Two pegylated molecules are currently being used in the U.S. Pegylated interferon alfa-2b (Peg-Intron; Schering-Plough) is a linear 12 KD molecule, and pegylated interferon alfa-2a (Pegasys; Roche) is a 40KD branched chain molecule. These products are both manufactured using recombinant DNA technology in an Escherichia coli system. Both products have dose related maximum concentrations. Pegylated interferon alfa-2a is given as a fixed dose whereas pegylated interferon alfa-2b is dosed according to patient weight.

One study compared once weekly pegylated interferon alfa-2a with standard interferon alfa-2a three times a week for 48 weeks in previously untreated patients with hepatitis C.59 The SVR rate in the pegylated interferon group was 39% compared to a 19% response rate in the standard interferon group. The SVR rate of genotype 1 patients receiving peginterferon alfa-2a was 28%. The frequency and severity of adverse events was similar in both groups. Pretreatment factors that were associated with a sustained virologic response in this study, in order of significance, include genotype other than type 1, ALT quotient greater than three, HCV RNA level less than two million copies (Cobas Amplicor HCV-PCR version 2; Roche), body surface area less than 2 meters, lack of bridging fibrosis or cirrhosis, and age less than 40 years. Side effects were less with the group treated with pegylated interferon alfa-2a than the group that received standard interferon therapy.

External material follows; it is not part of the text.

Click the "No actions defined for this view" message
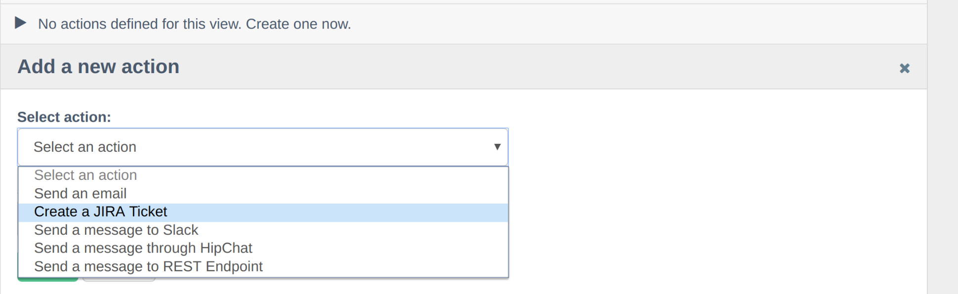Image resolution: width=958 pixels, height=294 pixels. tap(140, 24)
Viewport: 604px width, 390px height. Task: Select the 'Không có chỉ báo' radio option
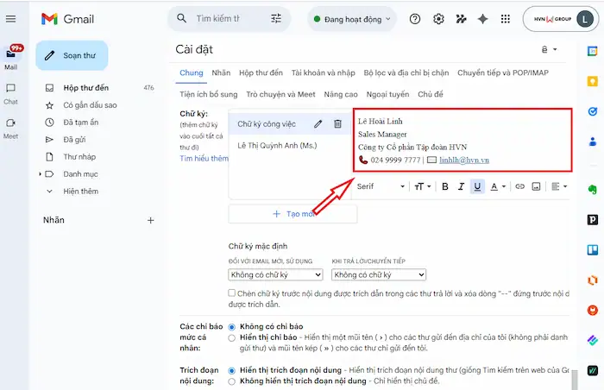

The highest SVR rates in previously untreated patients with chronic hepatitis C have been reported with combination pegylated interferon and ribavirin. In one study of 1530 patients, a 54% SVR was reported in patients treated with pegylated interferon alfa-2b plus ribavirin.60 This was compared to a 47% SVR rate in patients treated with three times a week standard interferon plus ribavirin. The response rates to pegylated interferon alfa-2b plus ribavirin for genotypes 1 and non-1 were 42% and 82%, respectively.2 In a retrospective analysis of the data, the authors report that patients receiving more than 10.6 mg/kg of ribavirin had higher sustained response rates, regardless of treatment group. Another study showed that patients with genotypes other than type 1, regardless of ribavirin dose and treatment duration, had a sustained reponse of 80%, leading to the recommendation that non-type 1 patients can use a ribavirin dose of only 800 mg and can discontinue treatment after 24 weeks.61

Side effects between the groups receiving pegylated interferon alfa-2b and standard interferon were similar although there was significantly more fever, weight loss, nausea and injection site reactions in the group receiving pegylated interferon alfa-2b. Several studies have documented a decreased sustained viral response rates in African-American patients infected with hepatitis C when compared to Caucasians and Asian-Americans. One prospective study evaluating the SVR rates of African-Americans and whites receiving pegylated interferon alfa-2a plus ribavirin for 48 weeks, reported a response of 26% for blacks compared to 39% for whites.62

4. Monitoring While on Treatment


Patients who do not achieve virologic suppression or a 2-log decrease in HCV RNA at 12 weeks may have therapy discontinued, although factors such as degree of fibrosis and tolerability of therapy should be considered.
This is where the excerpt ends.